C. Registered and Used in Bad Faith
The Panel finally holds that the disputed domain name was registered and is being used by Respondent in bad faith.
Resolving the disputed domain name, which is confusingly similar to Complainant’s ZIPRECRUITER trademark, to a typical PPC website showing a variety of hyperlinks to active third parties’ websites, which include even some of Complainant’s direct competitors in the online recruitment industry, for the obvious purpose of generating PPC revenues, is a clear indication that Respondent intentionally attempted to attract, for commercial gain, Internet users to its own website by creating a likelihood of confusion with Complainant’s ZIPRECRUITER trademark as to the source, sponsorship, affiliation or endorsement of this website.
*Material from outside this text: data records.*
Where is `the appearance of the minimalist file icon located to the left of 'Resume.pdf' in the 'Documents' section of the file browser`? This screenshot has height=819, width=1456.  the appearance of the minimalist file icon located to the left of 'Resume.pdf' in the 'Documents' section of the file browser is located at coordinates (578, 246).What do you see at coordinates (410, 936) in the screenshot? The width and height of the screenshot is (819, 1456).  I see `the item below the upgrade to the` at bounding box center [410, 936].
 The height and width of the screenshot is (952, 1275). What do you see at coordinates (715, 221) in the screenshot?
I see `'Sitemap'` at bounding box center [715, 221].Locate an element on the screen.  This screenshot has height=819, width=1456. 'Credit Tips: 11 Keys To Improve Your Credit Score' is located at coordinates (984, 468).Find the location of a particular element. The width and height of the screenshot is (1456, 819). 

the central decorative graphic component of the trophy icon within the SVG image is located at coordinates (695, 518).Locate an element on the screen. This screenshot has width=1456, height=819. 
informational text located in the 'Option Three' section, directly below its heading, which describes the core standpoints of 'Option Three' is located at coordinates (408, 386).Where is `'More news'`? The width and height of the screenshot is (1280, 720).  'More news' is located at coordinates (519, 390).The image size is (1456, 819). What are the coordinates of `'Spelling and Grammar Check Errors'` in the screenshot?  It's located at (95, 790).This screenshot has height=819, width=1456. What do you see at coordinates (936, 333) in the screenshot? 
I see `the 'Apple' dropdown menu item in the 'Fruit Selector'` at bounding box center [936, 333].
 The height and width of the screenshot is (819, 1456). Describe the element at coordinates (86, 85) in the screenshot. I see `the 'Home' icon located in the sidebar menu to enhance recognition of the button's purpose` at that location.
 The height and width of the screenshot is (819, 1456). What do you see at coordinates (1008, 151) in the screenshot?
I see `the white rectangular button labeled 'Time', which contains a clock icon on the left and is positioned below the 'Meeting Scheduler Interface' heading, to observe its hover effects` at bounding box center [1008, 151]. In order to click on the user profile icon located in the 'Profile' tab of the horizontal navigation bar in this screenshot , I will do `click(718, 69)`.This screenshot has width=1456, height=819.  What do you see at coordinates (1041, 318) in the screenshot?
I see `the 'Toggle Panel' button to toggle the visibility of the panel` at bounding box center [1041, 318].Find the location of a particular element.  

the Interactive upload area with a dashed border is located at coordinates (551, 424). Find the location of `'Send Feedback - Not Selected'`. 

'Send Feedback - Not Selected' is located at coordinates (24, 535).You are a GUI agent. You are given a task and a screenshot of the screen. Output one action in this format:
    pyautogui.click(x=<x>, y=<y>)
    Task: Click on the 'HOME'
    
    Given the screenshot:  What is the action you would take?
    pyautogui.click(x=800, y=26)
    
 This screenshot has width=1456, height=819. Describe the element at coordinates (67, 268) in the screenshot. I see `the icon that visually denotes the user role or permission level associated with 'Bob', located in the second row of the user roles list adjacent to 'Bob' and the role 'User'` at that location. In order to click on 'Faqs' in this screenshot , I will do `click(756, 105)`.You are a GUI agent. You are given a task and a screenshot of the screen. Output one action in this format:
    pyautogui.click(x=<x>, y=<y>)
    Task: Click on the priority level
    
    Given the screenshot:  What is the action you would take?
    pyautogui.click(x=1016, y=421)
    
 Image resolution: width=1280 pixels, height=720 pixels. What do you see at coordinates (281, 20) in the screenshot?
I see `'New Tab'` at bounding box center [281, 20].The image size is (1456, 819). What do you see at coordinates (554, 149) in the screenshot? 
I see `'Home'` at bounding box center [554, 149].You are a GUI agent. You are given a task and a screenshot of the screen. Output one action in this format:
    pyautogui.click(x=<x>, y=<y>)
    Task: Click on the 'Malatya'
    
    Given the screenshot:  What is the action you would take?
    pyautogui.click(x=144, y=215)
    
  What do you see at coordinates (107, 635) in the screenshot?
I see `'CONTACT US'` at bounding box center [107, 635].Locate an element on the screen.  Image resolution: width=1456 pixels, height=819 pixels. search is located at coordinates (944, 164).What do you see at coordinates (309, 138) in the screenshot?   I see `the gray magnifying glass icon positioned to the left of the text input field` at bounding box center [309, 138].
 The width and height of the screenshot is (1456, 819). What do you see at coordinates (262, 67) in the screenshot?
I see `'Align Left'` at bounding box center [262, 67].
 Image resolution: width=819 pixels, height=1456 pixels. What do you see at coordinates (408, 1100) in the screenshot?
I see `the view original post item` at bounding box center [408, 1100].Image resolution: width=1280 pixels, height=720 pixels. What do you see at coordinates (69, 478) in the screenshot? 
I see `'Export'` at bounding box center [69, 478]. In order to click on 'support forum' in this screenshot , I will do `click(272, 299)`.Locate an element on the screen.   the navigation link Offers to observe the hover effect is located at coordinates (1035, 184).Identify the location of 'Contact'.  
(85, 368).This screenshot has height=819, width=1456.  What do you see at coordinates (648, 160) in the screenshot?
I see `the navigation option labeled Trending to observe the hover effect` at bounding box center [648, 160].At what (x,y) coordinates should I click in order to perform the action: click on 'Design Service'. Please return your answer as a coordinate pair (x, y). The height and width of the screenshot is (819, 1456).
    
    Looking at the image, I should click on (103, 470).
Such circumstances are evidence of registration and use of the disputed domain name in bad faith within the meaning of paragraph 4(b)(iv) of the Policy.
In connection with this finding, it not only carries weight in the eyes of the Panel that Respondent has been a party to many other UDRP proceedings which found against Respondent, and that it kept silent on Complainant’s pre-procedural correspondence of January/February 2020, but also that Respondent made use of a WhoIs privacy service in order to conceal its true identity, and in addition provided false or incomplete contact information in the WhoIs register for the disputed domain name since, according to the email correspondence between the Center and the postal courier DHL, the Written Notice on the Notification of Complaint dated March 6, 2020, could not be delivered. All of these facts taken together throw a light on Respondent’s behavior, which strongly supports the Panel’s bad faith finding.
As general comment, the Panel has still noted that Respondent registered the disputed domain name already back in December 2012; however, at this point of time Complainant enjoyed registered rights in its ZIPRECRUITER trademark already for more than 20 months. Accordingly, with respect to the timing of the registration of Complainant’s ZIPRECRUITER trademark and Respondent’s disputed domain name, there is no reason for this Panel not to find that Respondent acted in bad faith.
Therefore, Complainant has also satisfied the third element under the Policy as set forth by paragraph 4(a)(iii).
For the foregoing reasons, in accordance with paragraphs 4(i) of the Policy and 15 of the Rules, the Panel orders that the disputed domain name <wwwziprecruiter.com> be transferred to Complainant.
Stephanie G. Hartung
Date: April 22, 2020
1 It is evident from the case file that On behalf of wwwziprecruiter.com Owner, c/o whoisproxy.com, United States, is a privacy protection service and that Amir Cohen, Hush Privacy Protection Ltd., Seychelles is the underlying registrant of the disputed domain name. Therefore, unless otherwise indicated, the term “Respondent” is used by the Panel in the case at hand to refer to the latter underlying registrant only.